Banner trang chủ
Thứ Tư, ngày 29/06/2022

First Vietnamese wildlife conservationist receives Goldman Environmental Prize


    Director of Save Vietnam's Wildlife (SVW) Nguyễn Văn Thái has become the first Vietnamese wildlife conservationist and the only Asian to receive the 2021 Goldman Environmental Prize the world’s most prestigious award for grassroots environmental activists. The Prize honours grassroots environmental heroes from the world’s six inhabited continental regions of Africa, Asia, Europe, Islands and Island Nations, North America South and Central America. The Prize, worth US$ 200,000, recognises individuals for sustained and significant efforts to protect and enhance the natural environment, often at great personal risk.

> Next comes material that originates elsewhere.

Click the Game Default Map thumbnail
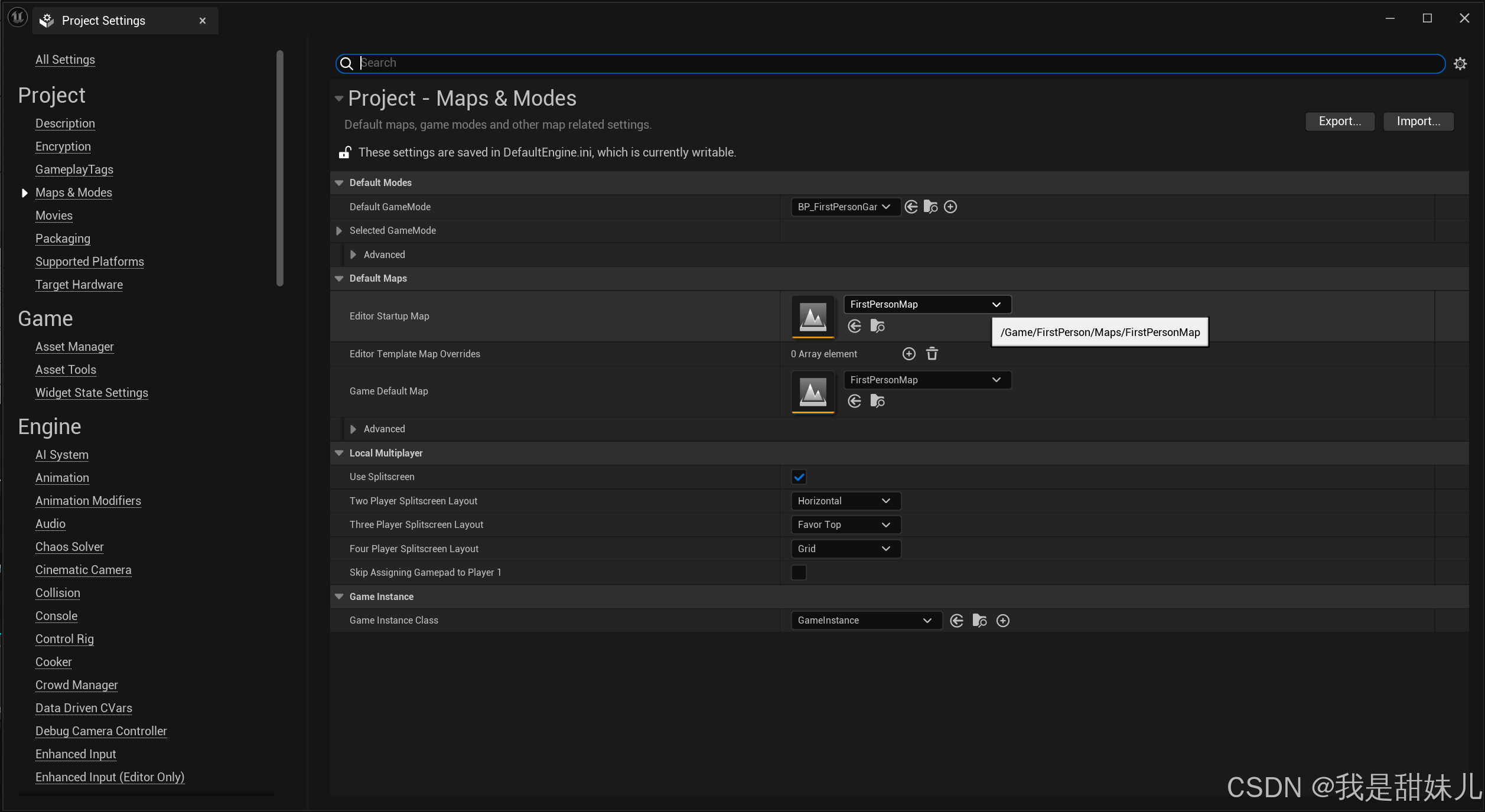The image size is (1485, 812). click(x=813, y=392)
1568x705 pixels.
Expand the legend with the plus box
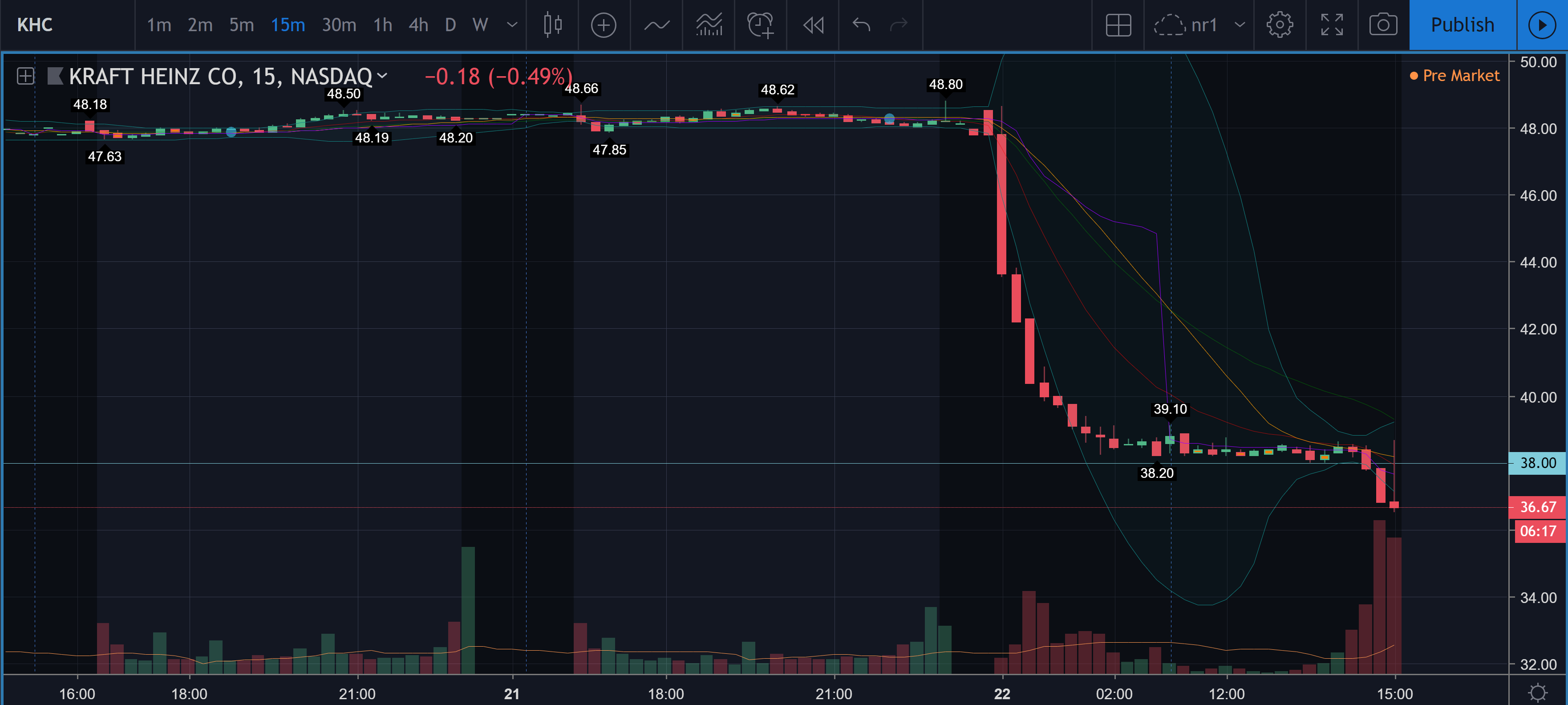coord(25,76)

Mr. Nguyễn Văn Thái - Director of Save Vietnam’s Wildlife


    Mr. Nguyễn Văn Thái was given the Award at a virtual ceremony, which took place on June 15th 2021 for his contribution to rescuing 1,540 pangolins from the illegal wildlife trade between 2014 and 2020 and establishing Việt Nam’s first anti-poaching team under the co-management of SVW - a local non-Governmental organisation and the Government since 2018. The team has destroyed 9,701 animal traps, dismantled 775 illegal camps, confiscated 78 guns and arrested 558 poachers between June 2018 and December 2020, leading to a significant decline in illegal poaching in Pù Mát National Park in Nghệ An Province.

    In 2016, Mr. Nguyễn Văn Thái opened the Carnivore and Pangolin Education Centre, the first of its kind in Việt Nam, in order to provide wildlife conservation courses to local children and the general public. He also gives training courses to customs officials, border guards and forest rangers on wildlife laws and how to prop-erly care for seized pangolins. As a result, nearly 8,200 children living in the buffer zone of Cúc Phương National Park have been inspired in wildlife conservation so far. About 2,500 Law enforcement officers have been given training courses on wildlife conservation.

    Mr. Nguyễn Văn Thái said: “I am also very proud to be the first Vietnamese working in the field of wildlife protection to receive the Award. This is the biggest prize I have received in my life so far”. Mr. Nguyễn Văn Thái planned to spend the money on the conservation of pangolins and wildlife in the future. The Award was recognition for his tireless efforts in protecting wildlife.

    Mr. Nguyễn Văn Thái grew up near Cúc Phương National Park in the Northern Province of Ninh Bình. When he was a child, he witnessed a mother and baby pangolin being caught and killed by people in his village. “Therefore, I decided to make pangolin conservation my life’s work”, he said. He applied to study Forest Protection and Management at the Forestry University in 2001 - 2005. Five years later, he went to the United Kingdom for a six-month course on wildlife conservation management in 2010. Then he studied for a master's degree in wildlife conservation at the National University of Australia in 2012.

    Mr. Nguyễn Văn Thái said, in 2014, when he set up SVW - a centre to secure a future for Vietnamese wildlife, he realised that most of the wildlife conservation activities were momentary and short-term. Most projects to conserve wildlife at that time were carried out under the sponsorship of international organisations, he added. Thus, he decided to establish the Centre to Save Việt Nam’s wildlife in the long-term.


    Mr. Nguyễn Văn Thái said in recent years, pangolins had become more known, so many people in the community started taking action to protect the species. “It is one of the advantages”, he said. Another advantage was he could combine his understanding of Vietnamese people in wildlife consumption and the knowledge he learned from international training courses and conferences for conservation, he said.

    Talking about the disadvantages, Mr. Nguyễn Văn Thái said building an operating mechanism for a non-profit organisation in Việt Nam was a challenge, while there were not many guidelines as well as lessons in management and administration. Additionally, worrying about funds to implement wildlife conservation activities was also a challenge, he said. “The habit of consuming wild animals is deeply rooted in Vietnamese culture, so changing their habit is a really hard and long-term task”, he added. Moreover, the participation of nonprofit organisations in wildlife conservation had not yet received much attention from State management agencies as expected, he said.

Mr. Nguyễn Văn Thái was given the Award for his contribution to rescuing 1,540 pagonlins from the illegal wildlife trade (2014 - 2020)

    Mr. Nguyễn Văn Thái plans to grow the model of wildlife conservation, carried out by SVW, to many national parks across the country. He also wanted to contribute to the amendment of some legal documents, making use of wild animals a prohibited act and strongly condemning and sanctioning violators, he said. We would also attract more businesses and individuals to contribute to wildlife and biodiversity conservation in Việt Nam in the future, he added.

    “One person cannot protect wildlife, one organisation cannot protect wildlife, but all of us can. We need everyone to protect wildlife", he said.